Most people buying instruments/learning a new instrument, are largely going to be 16-25 or so, its a lot of dedication to ask, the typical theremin's repertoire is not the various types of rock/pop/folk, they will typically want to play, playing with other people/live has a bunch of technical difficulties, a reasonable theremin setup is going to be at least 400$, most people I know who picked one up, give up quickly, or use it as a noise box or more in an experimental/noise genre. Which is what people see, and it how it gets its reputation. Largely, I dont think its popularity is due to a lack of a large number of world class classical thereminists, but more a lack a bunch of fairly competent ones they will see locally.

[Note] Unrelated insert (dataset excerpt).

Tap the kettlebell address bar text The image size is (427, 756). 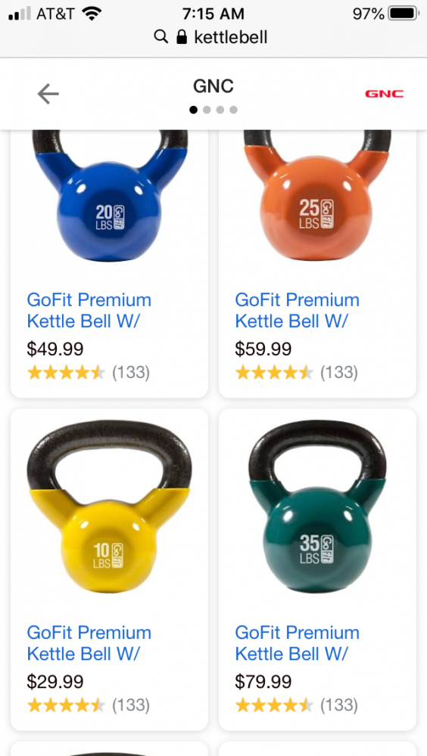pyautogui.click(x=230, y=36)
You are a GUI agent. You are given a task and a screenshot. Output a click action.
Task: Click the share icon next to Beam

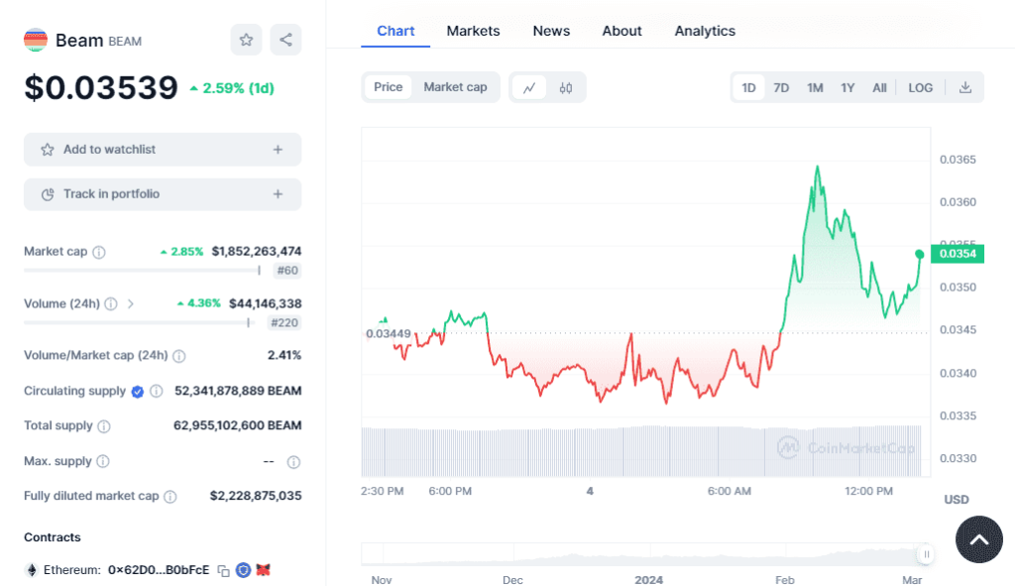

Most of these problems are sort of core to the concept of the instrument itself, and I can't at the moment imagine how an improved design will fix some of these problems. An increased repertoire might help, but the theremin is at a disadvantage at best, in playing many other genres technically, (well it could be fine, technically, playing many genres of folk, but, conceptually, well, its a bit odd.)
But if the theremin became popular, wouldn't it be self-defeating, as its main draw is the seeming magic of playing the air, if this becomes an everyday thing, what would be the appeal?
That all said, I could see designing a better theremin aimed at the noise/experimental/synth crowd (that is already familiar with the instrument, and is not trying to play tonally), at a lower price point than an etherwave, has a possibility of limited commercial success.